Last night, Team USA were having a Blue/White inter-squad scrimmage. During the scrimmage, Indiana Pacers star Paul George suffered a pretty nasty broken leg while attempting a block. There’s (rather graphic) footage of it, but before I show you that, check out the reaction of his teammates…
And now, the clip of what happened. BE FOREWARNED: This is pretty graphic. If you’ve got a weak stomach you may want to look away. If not, scroll on.
And here’s a video of the incident:
The rest of the scrimmage was cancelled, with the players visibly upset after George was carted off on a stretcher. Coach Mike Krzyzewski pulled the plug out of respect for George and his family.
One ESPN writer noticed that the stanchion George injured himself on seems to be closer to the court than in the NBA.
Basket stanchions at Thomas & Mack Center appears to be significantly closer than NBA standard. pic.twitter.com/q0Nd5N847D
— Brian Windhorst (@WindhorstESPN) August 2, 2014
As gnarly as the injury looks on video, George is expected to make a full recovery.
Indiana Pacers All-Star Paul George has undergone successful surgery on his injured right leg and is expected to remain in the hospital for about three days.

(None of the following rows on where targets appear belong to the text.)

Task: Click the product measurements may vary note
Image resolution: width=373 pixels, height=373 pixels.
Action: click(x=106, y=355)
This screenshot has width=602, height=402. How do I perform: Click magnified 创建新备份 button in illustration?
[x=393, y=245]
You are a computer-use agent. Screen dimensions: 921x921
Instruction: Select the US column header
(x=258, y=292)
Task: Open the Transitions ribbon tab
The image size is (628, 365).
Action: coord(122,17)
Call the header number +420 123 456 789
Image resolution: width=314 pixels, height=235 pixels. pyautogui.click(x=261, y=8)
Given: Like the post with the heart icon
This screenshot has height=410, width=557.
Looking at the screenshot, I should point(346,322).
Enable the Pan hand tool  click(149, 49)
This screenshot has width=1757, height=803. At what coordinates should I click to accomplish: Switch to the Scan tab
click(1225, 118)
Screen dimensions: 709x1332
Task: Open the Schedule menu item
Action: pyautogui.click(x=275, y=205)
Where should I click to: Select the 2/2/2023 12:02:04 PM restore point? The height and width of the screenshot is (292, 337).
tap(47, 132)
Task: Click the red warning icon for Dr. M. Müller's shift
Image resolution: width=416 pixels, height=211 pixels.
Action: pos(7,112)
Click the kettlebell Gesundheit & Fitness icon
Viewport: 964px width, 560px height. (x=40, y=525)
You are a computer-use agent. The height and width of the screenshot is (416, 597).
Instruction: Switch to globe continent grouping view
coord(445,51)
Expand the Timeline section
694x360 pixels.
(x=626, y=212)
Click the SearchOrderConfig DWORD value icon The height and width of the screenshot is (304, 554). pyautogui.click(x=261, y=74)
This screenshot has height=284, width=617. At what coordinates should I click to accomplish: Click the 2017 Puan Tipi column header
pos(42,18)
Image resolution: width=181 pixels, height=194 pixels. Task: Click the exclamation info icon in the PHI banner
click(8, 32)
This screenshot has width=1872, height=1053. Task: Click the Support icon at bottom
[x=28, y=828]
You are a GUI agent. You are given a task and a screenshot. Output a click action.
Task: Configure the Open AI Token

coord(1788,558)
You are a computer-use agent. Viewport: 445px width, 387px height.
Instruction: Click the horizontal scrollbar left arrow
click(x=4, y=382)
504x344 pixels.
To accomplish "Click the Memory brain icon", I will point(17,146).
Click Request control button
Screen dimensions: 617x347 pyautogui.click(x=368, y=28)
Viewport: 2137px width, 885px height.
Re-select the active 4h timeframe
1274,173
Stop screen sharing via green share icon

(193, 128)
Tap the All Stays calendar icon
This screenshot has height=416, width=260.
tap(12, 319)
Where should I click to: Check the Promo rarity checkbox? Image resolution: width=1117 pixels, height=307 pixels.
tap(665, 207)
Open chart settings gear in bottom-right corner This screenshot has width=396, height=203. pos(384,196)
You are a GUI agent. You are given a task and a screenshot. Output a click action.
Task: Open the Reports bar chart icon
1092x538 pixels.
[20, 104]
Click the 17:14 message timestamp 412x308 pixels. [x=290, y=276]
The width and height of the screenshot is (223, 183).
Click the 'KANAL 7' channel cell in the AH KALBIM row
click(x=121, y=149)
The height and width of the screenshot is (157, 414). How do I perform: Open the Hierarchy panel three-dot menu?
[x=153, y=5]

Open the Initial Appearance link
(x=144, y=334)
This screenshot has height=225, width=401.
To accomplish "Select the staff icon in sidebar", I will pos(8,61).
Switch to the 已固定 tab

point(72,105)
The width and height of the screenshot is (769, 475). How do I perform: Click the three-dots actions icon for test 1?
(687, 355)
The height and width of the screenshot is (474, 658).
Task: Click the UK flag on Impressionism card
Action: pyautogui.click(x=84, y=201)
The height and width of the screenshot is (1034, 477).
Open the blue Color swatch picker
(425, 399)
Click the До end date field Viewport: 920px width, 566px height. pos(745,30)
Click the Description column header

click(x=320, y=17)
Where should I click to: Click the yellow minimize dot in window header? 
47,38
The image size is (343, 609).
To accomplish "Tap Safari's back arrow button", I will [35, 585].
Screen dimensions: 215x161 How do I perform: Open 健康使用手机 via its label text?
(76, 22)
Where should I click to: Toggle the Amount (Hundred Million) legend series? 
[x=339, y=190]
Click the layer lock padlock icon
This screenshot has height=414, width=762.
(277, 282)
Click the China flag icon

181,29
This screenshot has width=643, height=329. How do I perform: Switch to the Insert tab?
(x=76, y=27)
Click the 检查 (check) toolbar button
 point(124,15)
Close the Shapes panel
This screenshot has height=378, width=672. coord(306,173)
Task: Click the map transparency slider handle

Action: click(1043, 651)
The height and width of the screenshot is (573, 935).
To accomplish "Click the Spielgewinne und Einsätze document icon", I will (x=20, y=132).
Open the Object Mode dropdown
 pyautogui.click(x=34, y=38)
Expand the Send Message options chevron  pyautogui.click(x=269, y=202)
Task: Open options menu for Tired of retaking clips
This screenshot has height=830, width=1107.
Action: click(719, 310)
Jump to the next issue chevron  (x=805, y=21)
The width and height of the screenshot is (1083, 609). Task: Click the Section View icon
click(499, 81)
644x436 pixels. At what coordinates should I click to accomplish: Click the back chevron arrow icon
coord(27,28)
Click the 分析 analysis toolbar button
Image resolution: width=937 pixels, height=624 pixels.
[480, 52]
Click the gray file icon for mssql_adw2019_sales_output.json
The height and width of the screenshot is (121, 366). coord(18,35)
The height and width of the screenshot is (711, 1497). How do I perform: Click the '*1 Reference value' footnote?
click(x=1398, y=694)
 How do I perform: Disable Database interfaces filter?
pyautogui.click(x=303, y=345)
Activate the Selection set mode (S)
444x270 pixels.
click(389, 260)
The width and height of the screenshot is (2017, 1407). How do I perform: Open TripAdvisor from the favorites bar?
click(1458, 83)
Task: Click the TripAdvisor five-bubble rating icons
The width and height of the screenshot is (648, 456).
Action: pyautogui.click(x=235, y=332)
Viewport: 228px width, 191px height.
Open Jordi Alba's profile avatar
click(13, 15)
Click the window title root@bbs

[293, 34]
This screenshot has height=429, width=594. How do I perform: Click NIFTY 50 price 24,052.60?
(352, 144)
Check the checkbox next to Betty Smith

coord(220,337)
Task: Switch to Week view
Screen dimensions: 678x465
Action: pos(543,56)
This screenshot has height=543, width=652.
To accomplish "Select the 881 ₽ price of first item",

The 6-foot-10 George is resting comfortably after surgery at Sunrise Hospital to repair the open tibia-fibula fracture, USA Basketball said in a release early Saturday morning. Dr. David Silverberg, Dr. Joseph Yu and USA Basketball team physician Riley Williams (Brooklyn Nets, Hospital for Special Surgery), were present for the surgery, the release said.
George suffered the gruesome right leg injury late in the U.S. national team’s intrasquad scrimmage Friday night. He leaped to contest a fast-break layup by James Harden with 9:33 left in the fourth quarter and his leg smashed against the bottom of the backboard stanchion and crumpled.
According to sources of ESPN, doctors believe George will miss the entire 2014-15 NBA season following the surgery. No official timetable has been given.
As soon as I saw the video clip, my mind instantly jumped to Anderson Silva, and the broken leg he sustained in his battle with Chris Weidman.
[Via Baltimore Sun]
One main difference is that the whole point of MMA fighting is to beat the living piss out of your opponent. Not so in team sports like basketball.
Or football for that matter.
See, another injury this bears a striking resemblance to is that of former NFL quarterback Joe Theismann.
Theismann never played another game of football, but he’s confident that Goerge should be able to make a recovery. From the Indy Star:
But Theismann said in a phone interview today that he thinks George will be able to return and have a successful career because of medical advances. Theismann noted he did not have a metal rod inserted in the leg and the tibia and fibia were about three-eights of an inch shorter after they healed. That led to knee and back issues and made it difficult for Theismann to maintain his balance.
With the insertion of the metal rod, George will avoid those problems with the proper rehabilitation, Theismann said.
Since his injury, Theismann has helped a number of athletes who have suffered similar breaks.
Theismann said he plans to call the Pacers on Monday morning and leave his contact information if George has any questions or is looking for support. It is something he routinely does when players suffer major leg injuries, including Louisville Kevin Ware, who was injured playing in a NCAA Regional final game at Lucas Oil Stadium in March of last year.
“I would tell (George) the same thing I told Kevin,” Theismann said. “Right now, your focus needs to be on rehabilitation, especially after (getting the cast removed). But at some point, if you ever have any questions, or if you’re curious about the way the way the leg is feeling or what you’re doing, I want to be there to support you anyway I can.”
Everything seems to be looking up at this point, so let’s wish Paul George a speedy recovery!